* [SELECTED EXTRACT]
Complementation of adenovirus E4 mutants by transient expression of E4 cDNA and deletion plasmids

Gary Ketner*, Eileen Bridge1, Anders Virtanen2, Catharina Hemstrom2 and Ulf Pettersson2

Department of Immunology and Infectious Diseases, The Johns Hopkins University School of Hygiene and Public Health Baltimore, MD 21205, USA 1Department of Biology, The Johns Hopkins University Baltimore, MD 21218 USA 2Department of Medical Genetics, University of Uppsala Biomedical Center Uppsala, Sweden

*To whom correspondence should be addressed

Received January 12, 1989. Revised March 13, 1989. Accepted March 13, 1989.

* [GIVEN ENTRIES]

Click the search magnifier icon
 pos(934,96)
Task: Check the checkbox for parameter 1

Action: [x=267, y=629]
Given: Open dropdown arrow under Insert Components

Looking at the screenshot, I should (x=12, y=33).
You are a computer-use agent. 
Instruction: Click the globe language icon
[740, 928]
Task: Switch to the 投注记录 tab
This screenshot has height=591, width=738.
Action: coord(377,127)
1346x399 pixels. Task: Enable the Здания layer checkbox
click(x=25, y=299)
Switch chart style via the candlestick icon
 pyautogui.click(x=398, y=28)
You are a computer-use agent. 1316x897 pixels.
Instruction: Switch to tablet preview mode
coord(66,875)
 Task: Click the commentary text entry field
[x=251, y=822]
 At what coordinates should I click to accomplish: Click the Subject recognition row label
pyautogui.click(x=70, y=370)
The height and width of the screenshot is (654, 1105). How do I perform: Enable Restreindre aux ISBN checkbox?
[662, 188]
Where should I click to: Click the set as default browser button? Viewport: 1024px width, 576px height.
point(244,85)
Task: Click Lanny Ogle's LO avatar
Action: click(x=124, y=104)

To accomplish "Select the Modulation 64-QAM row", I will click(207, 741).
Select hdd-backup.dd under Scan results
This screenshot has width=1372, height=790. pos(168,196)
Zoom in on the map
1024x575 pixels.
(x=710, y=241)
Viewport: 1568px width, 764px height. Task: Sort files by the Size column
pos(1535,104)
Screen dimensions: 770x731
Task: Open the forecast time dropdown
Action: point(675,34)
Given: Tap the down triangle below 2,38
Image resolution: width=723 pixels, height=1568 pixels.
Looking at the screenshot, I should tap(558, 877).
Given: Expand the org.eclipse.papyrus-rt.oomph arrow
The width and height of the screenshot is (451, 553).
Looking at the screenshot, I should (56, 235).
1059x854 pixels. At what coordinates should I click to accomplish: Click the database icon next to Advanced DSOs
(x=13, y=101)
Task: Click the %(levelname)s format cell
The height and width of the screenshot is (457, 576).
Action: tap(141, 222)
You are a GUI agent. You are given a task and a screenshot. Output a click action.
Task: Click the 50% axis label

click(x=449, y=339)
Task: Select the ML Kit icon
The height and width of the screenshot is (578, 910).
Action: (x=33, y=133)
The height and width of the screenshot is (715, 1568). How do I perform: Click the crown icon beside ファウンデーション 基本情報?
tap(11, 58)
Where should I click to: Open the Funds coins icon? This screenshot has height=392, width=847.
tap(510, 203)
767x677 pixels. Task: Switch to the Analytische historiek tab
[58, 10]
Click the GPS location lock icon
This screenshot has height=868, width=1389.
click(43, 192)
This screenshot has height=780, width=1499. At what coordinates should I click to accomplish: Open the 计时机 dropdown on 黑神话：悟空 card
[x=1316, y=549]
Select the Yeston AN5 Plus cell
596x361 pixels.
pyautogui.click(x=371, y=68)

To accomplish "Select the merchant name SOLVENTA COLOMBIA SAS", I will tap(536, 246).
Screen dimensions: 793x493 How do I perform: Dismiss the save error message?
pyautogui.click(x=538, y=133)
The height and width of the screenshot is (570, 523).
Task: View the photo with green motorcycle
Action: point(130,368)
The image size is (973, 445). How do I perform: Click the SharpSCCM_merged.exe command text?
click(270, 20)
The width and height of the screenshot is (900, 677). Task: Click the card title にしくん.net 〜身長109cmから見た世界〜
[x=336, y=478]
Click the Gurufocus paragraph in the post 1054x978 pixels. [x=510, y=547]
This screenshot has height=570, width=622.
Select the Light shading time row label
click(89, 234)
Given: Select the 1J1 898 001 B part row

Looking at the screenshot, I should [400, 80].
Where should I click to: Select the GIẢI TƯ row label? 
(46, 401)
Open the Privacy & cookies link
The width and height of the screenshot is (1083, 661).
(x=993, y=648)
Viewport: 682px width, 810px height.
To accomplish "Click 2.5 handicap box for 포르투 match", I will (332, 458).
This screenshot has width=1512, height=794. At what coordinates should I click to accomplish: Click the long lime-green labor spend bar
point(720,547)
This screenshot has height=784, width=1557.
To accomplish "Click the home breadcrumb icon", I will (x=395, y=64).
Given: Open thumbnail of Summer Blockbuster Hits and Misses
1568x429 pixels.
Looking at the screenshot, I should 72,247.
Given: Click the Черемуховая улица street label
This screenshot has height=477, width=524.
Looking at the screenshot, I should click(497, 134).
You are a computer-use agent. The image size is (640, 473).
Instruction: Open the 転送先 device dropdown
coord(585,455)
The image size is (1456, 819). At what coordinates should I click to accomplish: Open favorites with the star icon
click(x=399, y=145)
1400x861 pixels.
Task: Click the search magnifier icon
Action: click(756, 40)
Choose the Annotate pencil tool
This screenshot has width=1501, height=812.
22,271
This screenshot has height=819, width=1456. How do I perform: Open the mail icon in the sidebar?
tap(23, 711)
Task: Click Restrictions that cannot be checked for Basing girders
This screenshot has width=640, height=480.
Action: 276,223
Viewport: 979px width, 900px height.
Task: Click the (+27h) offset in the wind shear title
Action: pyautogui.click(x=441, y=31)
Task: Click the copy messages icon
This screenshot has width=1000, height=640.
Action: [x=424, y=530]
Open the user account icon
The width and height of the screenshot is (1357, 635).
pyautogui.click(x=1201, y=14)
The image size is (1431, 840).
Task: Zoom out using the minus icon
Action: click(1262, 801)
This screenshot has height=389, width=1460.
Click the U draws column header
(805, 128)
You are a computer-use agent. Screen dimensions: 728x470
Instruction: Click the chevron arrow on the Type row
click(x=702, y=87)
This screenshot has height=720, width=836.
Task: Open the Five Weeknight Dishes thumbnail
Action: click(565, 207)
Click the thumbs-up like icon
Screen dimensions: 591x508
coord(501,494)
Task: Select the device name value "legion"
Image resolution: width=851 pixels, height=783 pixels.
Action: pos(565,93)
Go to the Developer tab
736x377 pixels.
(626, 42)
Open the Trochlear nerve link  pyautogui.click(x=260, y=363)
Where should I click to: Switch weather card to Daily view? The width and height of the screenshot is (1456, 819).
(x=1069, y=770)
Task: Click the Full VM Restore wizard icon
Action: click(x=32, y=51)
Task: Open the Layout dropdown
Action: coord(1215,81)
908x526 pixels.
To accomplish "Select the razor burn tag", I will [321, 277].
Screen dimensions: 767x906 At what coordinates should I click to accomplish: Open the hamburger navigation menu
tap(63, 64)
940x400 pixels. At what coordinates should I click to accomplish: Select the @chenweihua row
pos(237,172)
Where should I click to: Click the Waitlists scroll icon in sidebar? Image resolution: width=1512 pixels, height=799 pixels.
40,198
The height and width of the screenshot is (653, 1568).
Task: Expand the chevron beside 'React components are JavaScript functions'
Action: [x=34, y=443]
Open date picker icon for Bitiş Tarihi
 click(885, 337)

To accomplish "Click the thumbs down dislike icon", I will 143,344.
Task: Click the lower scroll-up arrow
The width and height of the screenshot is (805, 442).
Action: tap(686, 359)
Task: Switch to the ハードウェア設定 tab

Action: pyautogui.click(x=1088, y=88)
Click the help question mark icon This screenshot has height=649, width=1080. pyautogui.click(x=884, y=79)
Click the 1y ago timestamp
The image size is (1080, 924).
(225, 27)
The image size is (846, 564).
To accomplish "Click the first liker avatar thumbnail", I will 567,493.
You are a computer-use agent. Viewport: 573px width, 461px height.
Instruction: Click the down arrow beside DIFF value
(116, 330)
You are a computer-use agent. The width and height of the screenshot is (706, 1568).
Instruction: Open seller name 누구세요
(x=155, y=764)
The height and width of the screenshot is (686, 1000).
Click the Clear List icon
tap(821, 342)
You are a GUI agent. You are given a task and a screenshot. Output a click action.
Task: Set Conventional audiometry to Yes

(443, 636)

* [WORK TO COMPLETE]
• a. Reproduce word for word the part of the adenovirus E4 article starting at "Department of Immunology" and ending at "Accepted March 13, 1989.".
• b. According to the adenovirus E4 article, on what date was the manuscript received?
• c. Write what comes next in the adenovirus E4 article, picking up right after its final line.

* [EXPECTED OUTPUTS]
• a.
Department of Immunology and Infectious Diseases, The Johns Hopkins University School of Hygiene and Public Health Baltimore, MD 21205, USA 1Department of Biology, The Johns Hopkins University Baltimore, MD 21218 USA 2Department of Medical Genetics, University of Uppsala Biomedical Center Uppsala, Sweden

*To whom correspondence should be addressed

Received January 12, 1989. Revised March 13, 1989. Accepted March 13, 1989.

• b. January 12, 1989.

• c.
Human adenovirus mutants that carry a large deletion in early region 4 (E4) are severely defective in the synthesis of viral late proteins. Plasmids that carry intact E4 sequences can complement the late protein synthetic defect of such mutants when introduced into infected cells by transfection, presumably due to the transient expression of E4 products. Cells transfected with cDNA clones capable of expressing E4 open reading frame (ORF) 6, or deletion mutant clones expected to express either E4 ORF 6 or E4 ORF 3, also complement the mutants' defects. Thus, these E4 ORFs can individually satisfy the requirement for E4 products in viral late gene expression, and function effectively in the absence of other E4 products. Some E4 deletion mutants also exhibit a defect in the production of viral DNA. All of the clones that stimulate late gene expression also enhance one such mutant's ability to accumulate viral DNA. Thus, the ORF 3 and ORF 6 products are also individually sufficient to provide an E4 function necessary for normal viral DNA replication in the absence of other E4 products.